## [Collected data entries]
+++++

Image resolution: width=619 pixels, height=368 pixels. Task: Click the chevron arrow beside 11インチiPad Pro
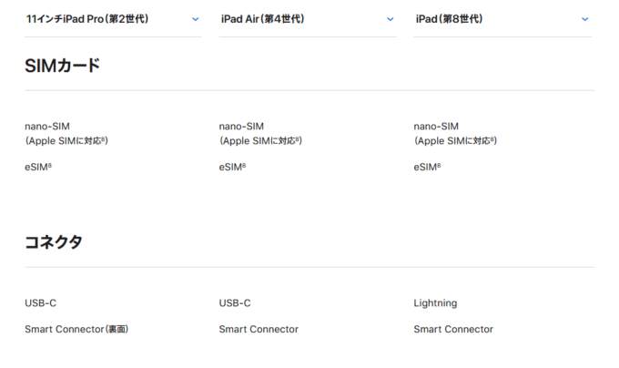tap(196, 19)
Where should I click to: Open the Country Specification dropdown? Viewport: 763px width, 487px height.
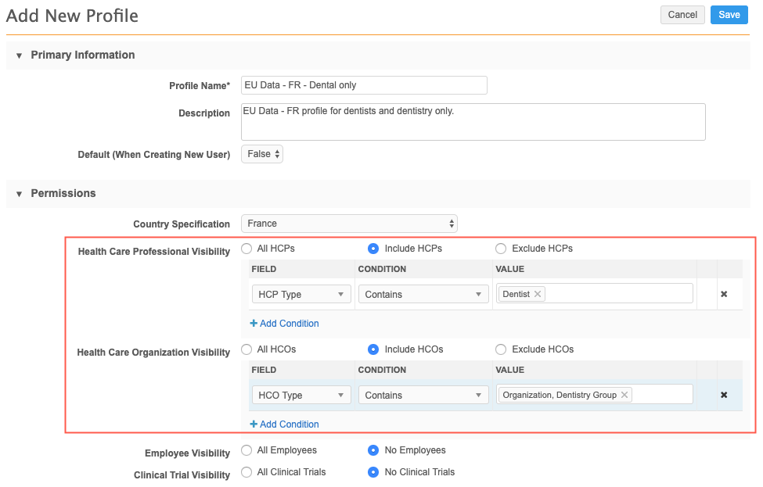(349, 224)
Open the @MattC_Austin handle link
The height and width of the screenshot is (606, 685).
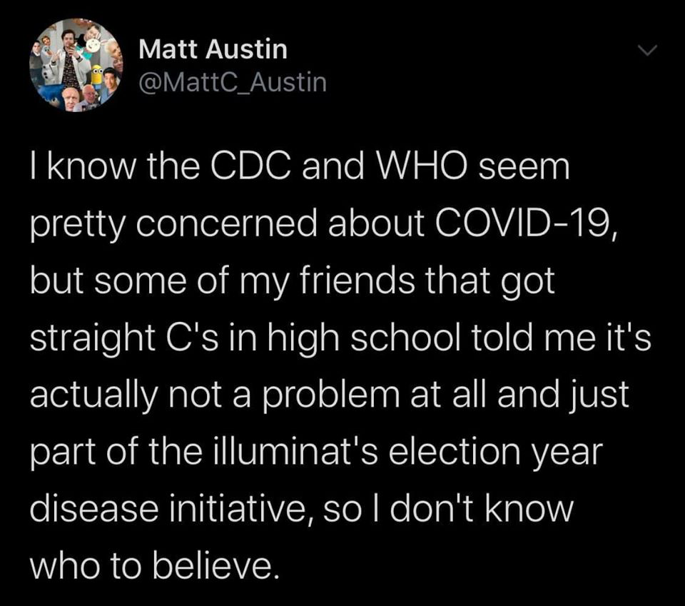tap(232, 84)
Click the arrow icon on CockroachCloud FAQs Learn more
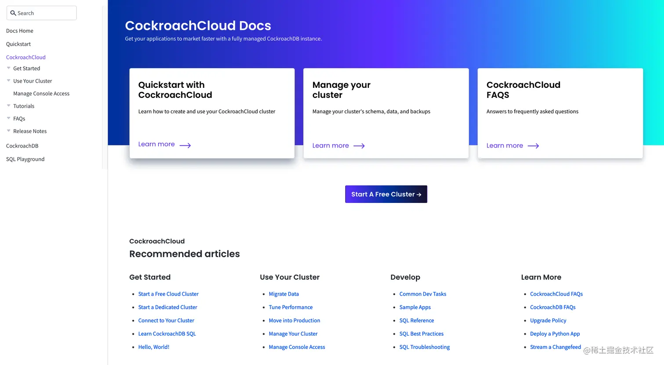 click(533, 145)
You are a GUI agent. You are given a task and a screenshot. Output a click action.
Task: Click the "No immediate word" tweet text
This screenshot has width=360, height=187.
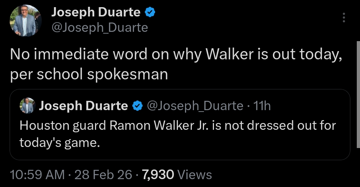176,54
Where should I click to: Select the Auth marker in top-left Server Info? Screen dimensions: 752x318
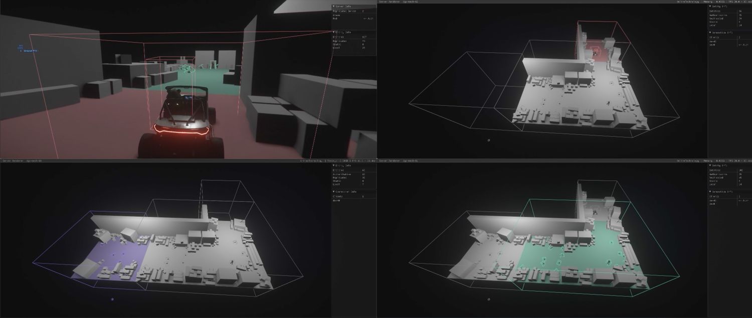tap(367, 19)
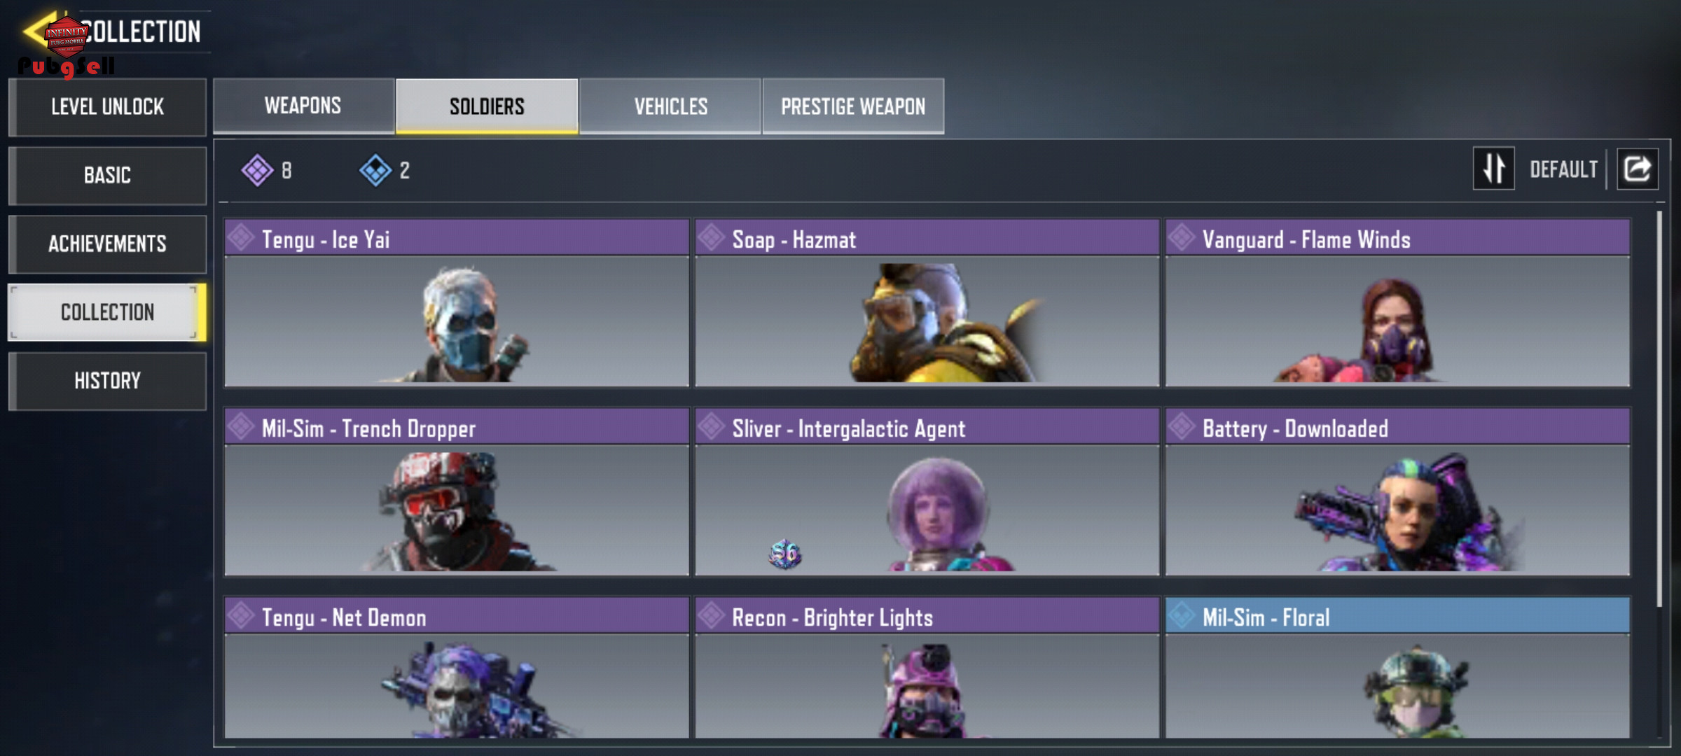Image resolution: width=1681 pixels, height=756 pixels.
Task: Switch to the VEHICLES tab
Action: (670, 106)
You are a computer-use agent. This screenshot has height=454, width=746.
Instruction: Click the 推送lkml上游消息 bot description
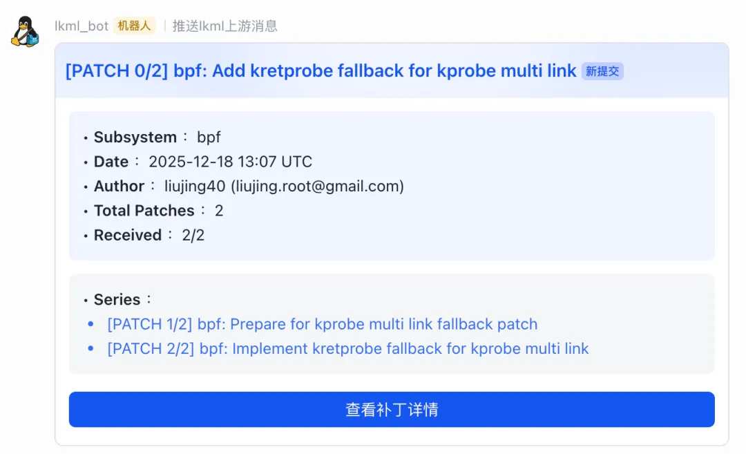224,26
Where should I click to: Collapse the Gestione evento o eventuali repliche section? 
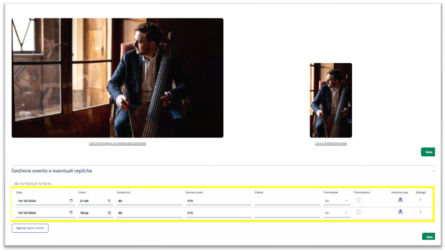pyautogui.click(x=434, y=171)
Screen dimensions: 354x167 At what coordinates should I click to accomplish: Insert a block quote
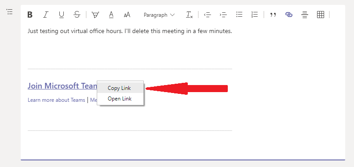tap(273, 15)
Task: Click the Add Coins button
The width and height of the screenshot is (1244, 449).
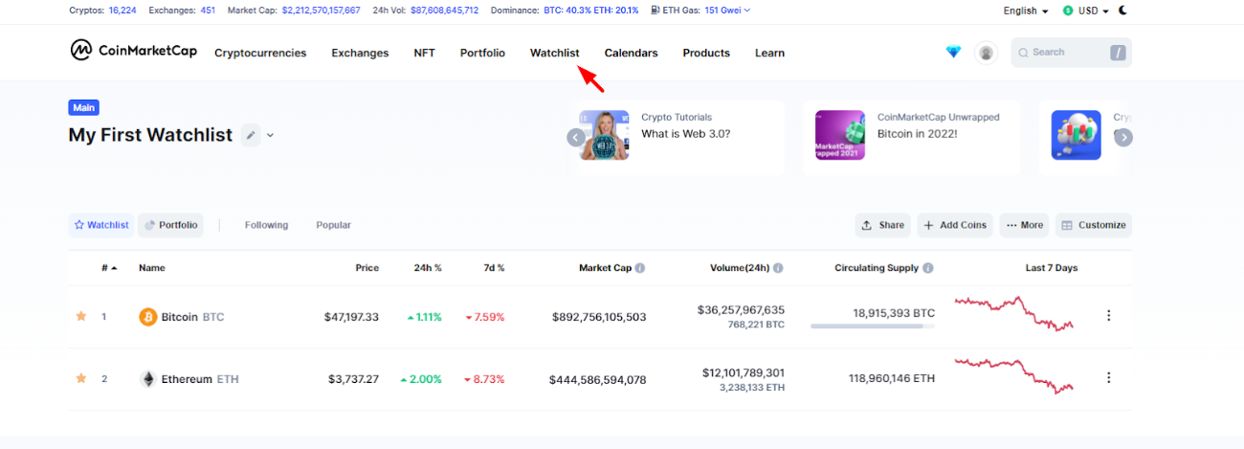Action: tap(954, 225)

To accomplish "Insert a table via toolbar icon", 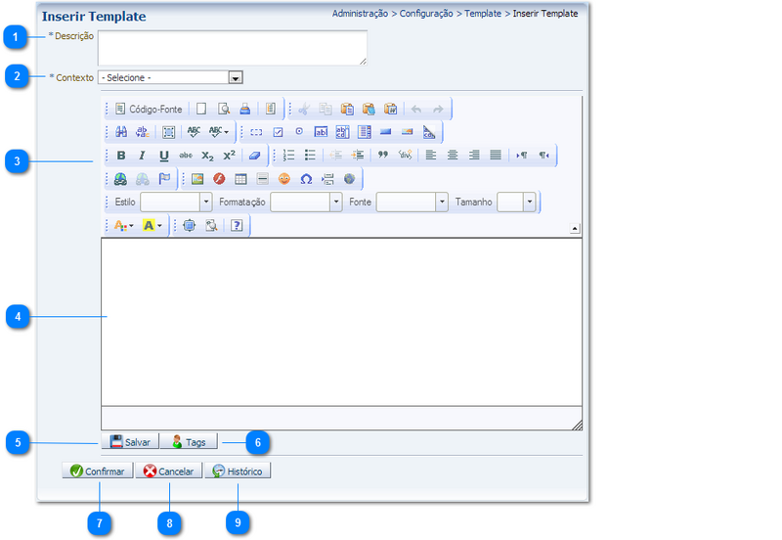I will tap(240, 179).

+++++

## [TASK STATEMENT]
How many lines in the entries above include the string "agent"? Answer with the number only.

## [PROBLEM SOLUTION]
2